In image acquisition, unacceptable image artifacts can arise due to undesirable polarization effects. The publication “Homogene Sensorausleuchtung mit Lichtleiter” (“Homogenous sensor illumination using light guide”) by P. Sievers et al., 2014, Prior Art Journal, DOI 10.4421/PAPDEOTT003771 discloses that polarization effects can be curbed by an additional illumination, for example in the visible or infrared region. By using a detector having a diffuser for coupling-in light at the sensor surface it is possible to achieve a more uniform light-intensity distribution compared with LED circuit boards, which can be installed between anti-scatter grid and sensor.

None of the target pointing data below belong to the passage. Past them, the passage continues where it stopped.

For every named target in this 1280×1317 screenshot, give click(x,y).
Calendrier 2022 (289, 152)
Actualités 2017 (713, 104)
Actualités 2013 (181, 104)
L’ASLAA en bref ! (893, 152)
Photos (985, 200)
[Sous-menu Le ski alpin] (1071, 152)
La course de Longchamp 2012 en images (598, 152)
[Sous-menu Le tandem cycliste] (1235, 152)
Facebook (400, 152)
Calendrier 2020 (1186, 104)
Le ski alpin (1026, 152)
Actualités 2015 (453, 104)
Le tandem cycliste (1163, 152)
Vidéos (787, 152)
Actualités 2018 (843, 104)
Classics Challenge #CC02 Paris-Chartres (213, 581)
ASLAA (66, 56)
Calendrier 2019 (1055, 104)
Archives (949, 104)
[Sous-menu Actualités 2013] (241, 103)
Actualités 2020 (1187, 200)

Document US 2002/0109091 A1 discloses an X-ray detector comprising at least one converter unit for converting absorbed X-ray quanta into electrical charge signals, at least one evaluation unit for amplifying and further processing of the charge signals, and at least one data processing unit for the acquisition, further processing and output of the data. The charge signals are first amplified by an input amplifier in the evaluation unit, after which they are evaluated in parallel in a counting channel and in an integrating channel.
The publication “CIX—A Detector for Spectral Enhanced X-ray Imaging by Simultaneous Counting and Integrating” by H. Krüger et al., 2008, SPIE Medical Imaging Conference, San Diego, DOI 10.1117/12.771706 discloses a hybrid pixel detector, the design of which is based on simultaneous charge integration and photon counting.

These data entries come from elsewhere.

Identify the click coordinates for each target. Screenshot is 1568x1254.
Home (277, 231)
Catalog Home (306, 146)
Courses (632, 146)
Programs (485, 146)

Detector devices in computed tomography machines are constructed from a multiplicity of X-ray detectors or detector modules. For instance, some 20 to 50 detector modules can be arranged in a detector device. The detector modules are mounted in the radial direction, separated by the narrowest possible gap along the rotational axis. Each of these detector modules is illuminated separately in this arrangement by the additional illumination. As a result, the additional illumination from adjacent detector modules may be incident on adjacent converter elements. This can affect the signal stability of the detector modules. In order to avoid image artifacts, it is desirable that all the detector modules behave in the same manner. The inventors have found that it is desirable for the direct current component produced by the additional illumination to be the same in all the modules. It is desirable to adjust the illumination of the detector modules in such a way that the direct current component induced in the converter element is the same for each detector module. In practice, however, this is not the case because of manufacturing tolerances, for instance of the diffuser, potentially resulting in different module characteristics. The aim is to achieve uniform additional illumination over the entire detector device and to adjust the additional illumination accordingly.